Die großen Drei & mehr
Kostbarkeiten der Natur
Nur drei Edelsteine tragen den Titel der „Big Three" — doch die Welt der Edelsteine ist weit größer und faszinierender als Rubin, Smaragd und Saphir allein.
Beryll · Smaragdgrün
Smaragd
Der grüne König der Edelsteine. Natürliche Einschlüsse — das sogenannte „Jardin" — gelten nicht als Makel, sondern als Beweis der Echtheit. Die feinsten Steine stammen aus Kolumbien.
Korund · Tiefrot
Rubin
Feine Rubine übersteigen bei gleicher Größe den Preis von Diamanten. Das Taubenblutrot aus Burma (Myanmar) ist das begehrteste Farbideal — und heute nahezu unerschwinglich.
Korund · Saphirblau
Saphir
Saphire existieren in allen Farben außer Rot. Der Royal Blue aus Kashmir oder Sri Lanka ist das Nonplusultra. Saphire der Marke „Cornflower Blue" erzielen Höchstpreise auf Auktionen.
Quarz · Violett
Amethyst
Jahrtausendelang als Edelstein der Königshäuser verehrt. Bis zur Entdeckung brasilianischer Lagerstätten war er so selten wie Rubin. Heute zugänglicher — doch feiner Deep-Russian-Amethyst bleibt rar.
Zoisit · Violettblau
Tansanit
Erst 1967 entdeckt, nur in einer einzigen Mine am Fuße des Kilimandscharo abgebaut. Geologen schätzen, dass die bekannten Vorkommen in weniger als einer Generation erschöpft sein werden.
Beryll · Goldgelb
Goldberyll
Selten, wenig bekannt, außergewöhnlich schön. Auch als Heliodor bezeichnet — „Geschenk der Sonne". Feine Stücke in sattem Honiggelb gehören zu den unterschätztesten Sammlerstücken überhaupt.
Die Gemmologie unterteilt Edelsteine nach ihrer mineralogischen Familie: Korunde (Rubin und Saphir), Beryllgruppe (Smaragd, Aquamarin, Goldberyll, Morganit), Turmalingruppe und viele weitere. Was sie alle verbindet: ihre Seltenheit, ihre Schönheit und ihre Dauerhaftigkeit — die drei klassischen Kriterien, nach denen ein Mineral zum Edelstein wird.
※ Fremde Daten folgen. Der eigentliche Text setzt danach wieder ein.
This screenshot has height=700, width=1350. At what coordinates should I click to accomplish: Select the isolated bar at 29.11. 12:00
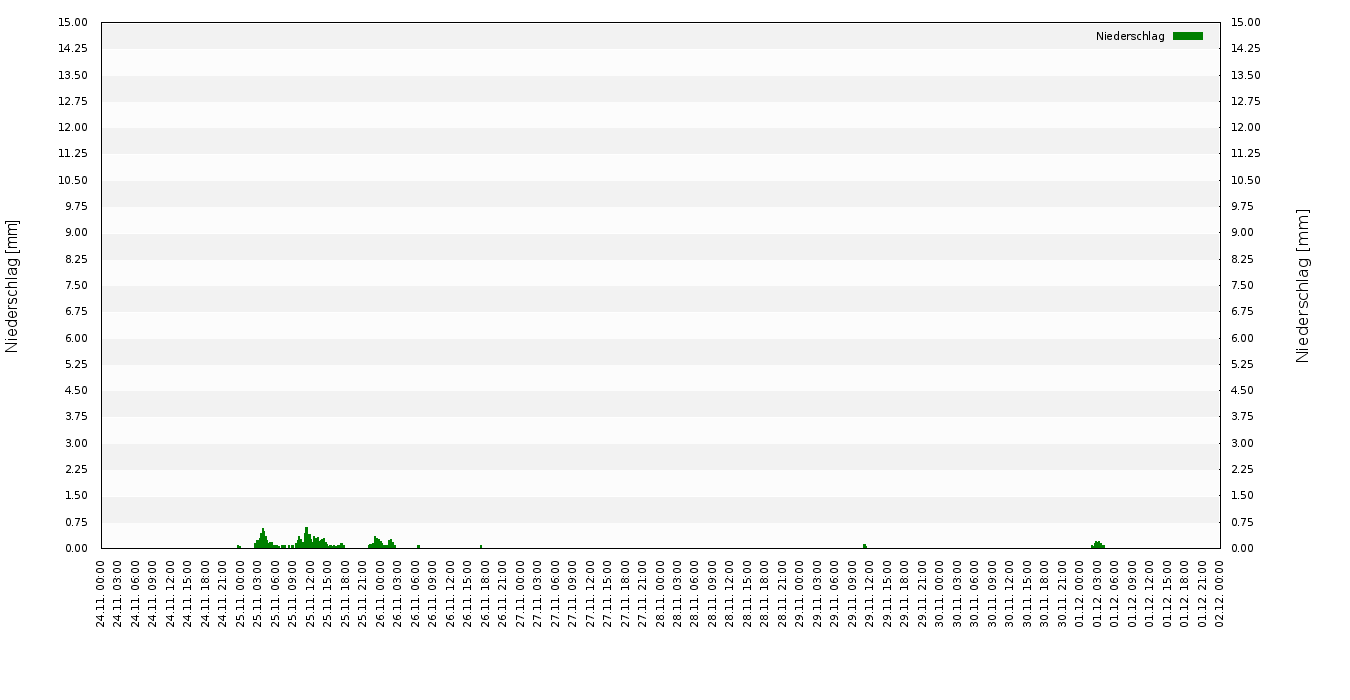[864, 546]
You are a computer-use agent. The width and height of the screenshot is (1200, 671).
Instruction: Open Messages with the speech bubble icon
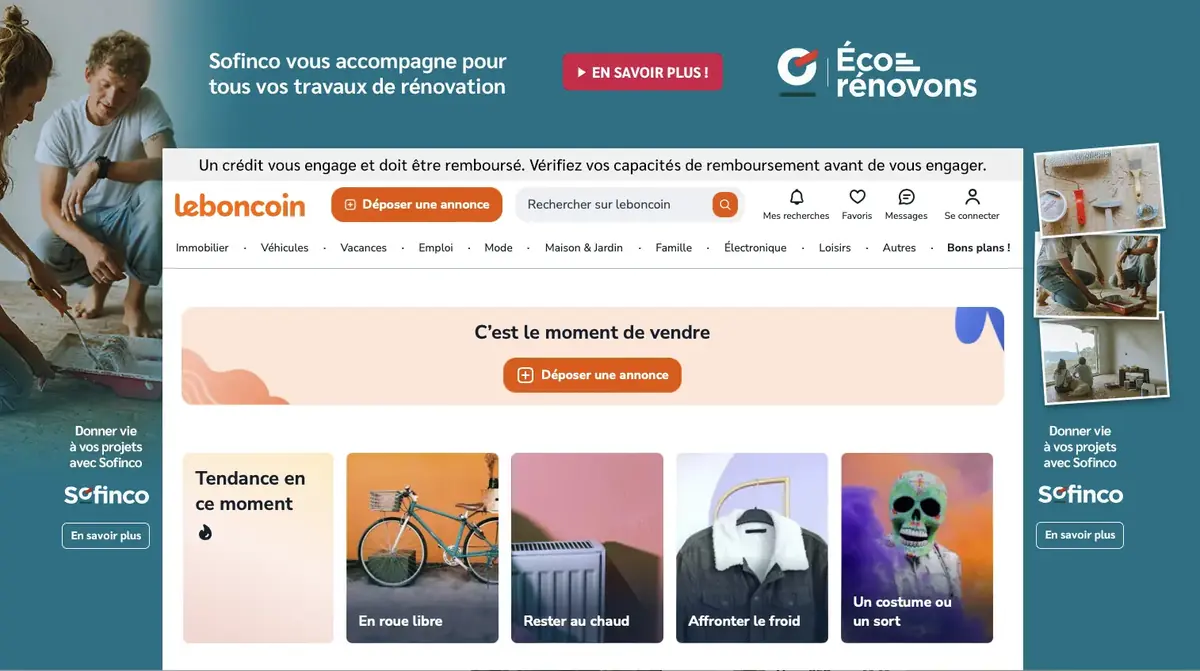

Die Herkunft eines Edelsteins beeinflusst seinen Wert erheblich. Ein Rubin aus Burma ist nicht automatisch schöner als einer aus Mosambik — aber sein Ursprung trägt Geschichte und Prestige. Hochwertige Zertifikate renommierter Institute wie GRS, Gübelin oder GIA dokumentieren die Herkunft und sind bei bedeutenden Steinen unverzichtbar.